Growth in this sector is unrelenting. TikTok is investing in a $10bn data centre in Brazil, despite indigenous people protesting that their right to consultation—guaranteed under an international agreement—was ignored. Another data centre has been proposed by the energy firm Open Origin on an historic burial site sacred to the native peoples of La Junta in West Texas. Productive farmland is being snapped up by developers across the US, writes agriculture journalist Katherine Albertson, with farmers “being told to name their price”.

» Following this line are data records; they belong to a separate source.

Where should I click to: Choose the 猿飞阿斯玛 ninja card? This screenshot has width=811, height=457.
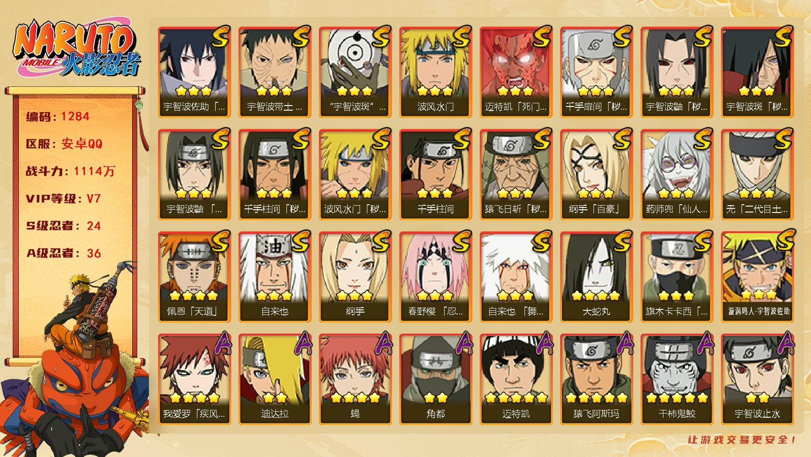pos(596,379)
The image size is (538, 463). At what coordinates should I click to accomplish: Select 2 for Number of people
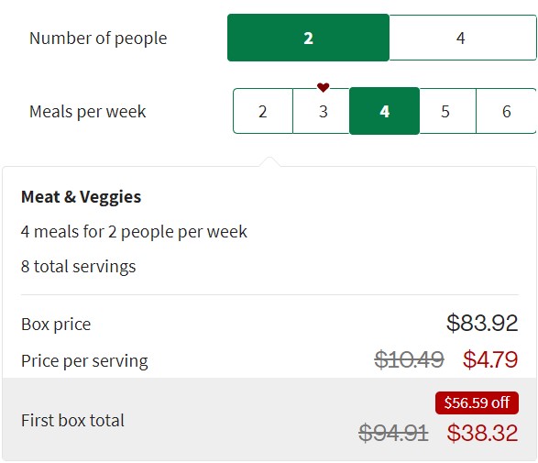click(x=308, y=38)
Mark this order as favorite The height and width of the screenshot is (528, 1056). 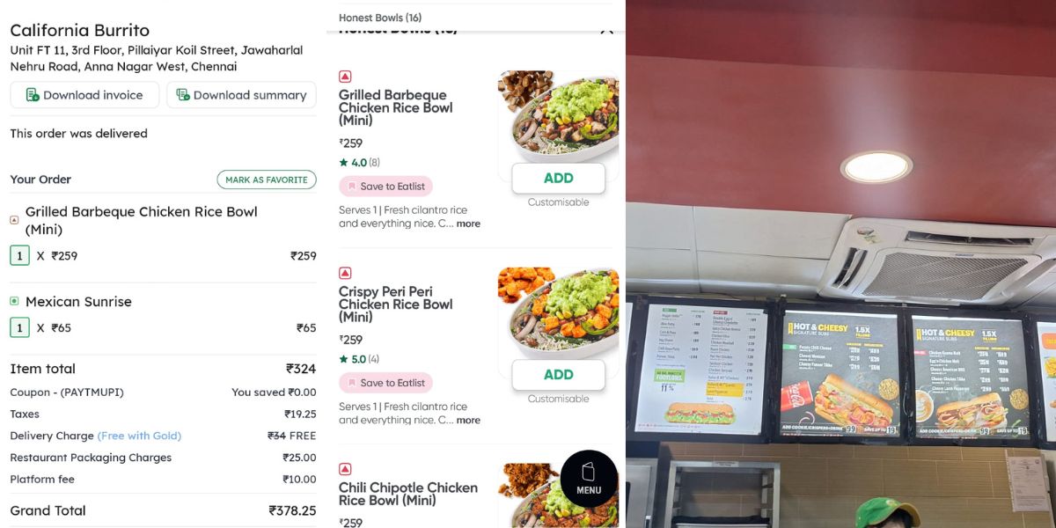[x=267, y=180]
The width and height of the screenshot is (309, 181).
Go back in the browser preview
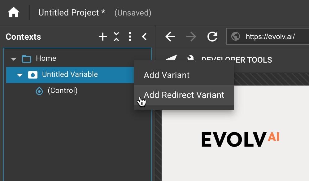(x=170, y=37)

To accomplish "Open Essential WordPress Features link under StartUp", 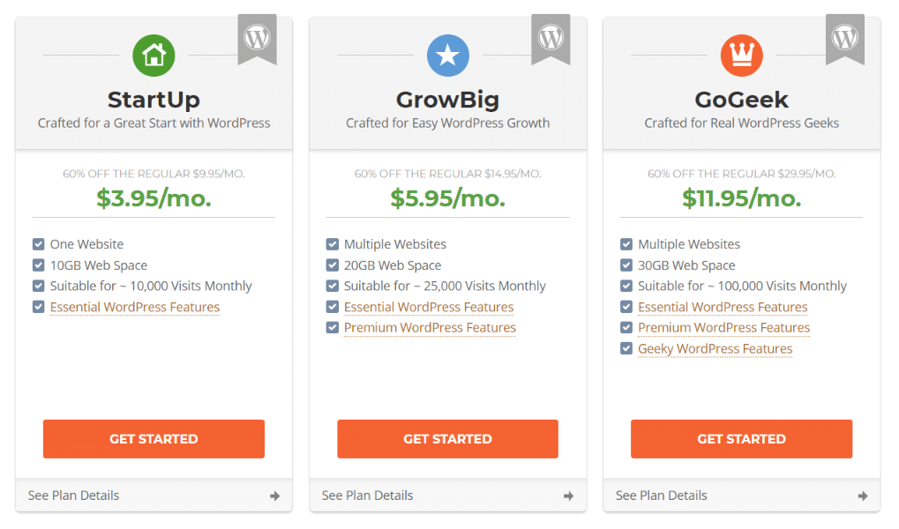I will click(135, 307).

Such untrammelled growth isn’t just gobbling up renewables gains. It is also reviving previously mothballed fossil fuel energy sites. Data centres have nearly tripled the demand for gas-fired power in the US in the past year alone, according to findings from Global Energy Monitor, a non-profit that tracks energy projects. Elon Musk’s xAI has just won approval to run 41 new methane gas turbines at its Colossus 2 data centre in Mississippi, despite local outrage.
So now, the fightback. People are actually watching Eddington. A poll for Heatmap News in February found that public support for data centres in the US is now minus 24 per cent, down from plus 2 per cent as recently as September. Some have compared the speed of this shift to the public’ turn against nuclear power after the Three Mile Island accident in 1979. At least 25 data centre projects (totalling 4.7GW of demand) were cancelled in 2025 due to opposition.
Meta shelved a data centre in the Netherlands set to be the biggest in the country, following resistance. Last year, a court in Chile suspended a Google data centre after locals discovered it would extract more than 7bn litres of water annually. A city council in Arizona rejected a proposal for an Amazon data centre following public outcry. In little old England, the government last year overruled community opposition to grant permission for a hyperscale datacentre on greenbelt land in Buckinghamshire, in line with Labour’s AI-growth pledge. However, it has since been forced to U-turn, admitting it made an “error” in pushing ahead without an environmental impact assessment.
Perhaps the Eddington vision of the future isn’t inevitable. In February, New Jersey City Council voted to cancel plans to construct an AI data centre and instead build a new public park where the 27,000-square foot facility would have stood. “We say a big ‘fuck you’ to Big Tech!” local organiser Ben Dziobek shouted defiantly to the crowd waiting in the snow outside the council meeting. “We say a big ‘fuck you’ to private equity! It’s time to build communities, not data centres.” Dziobek added that the fight against data centres will continue all over New Jersey—and, realistically, people who want to stop them are going to have to fight all over the world.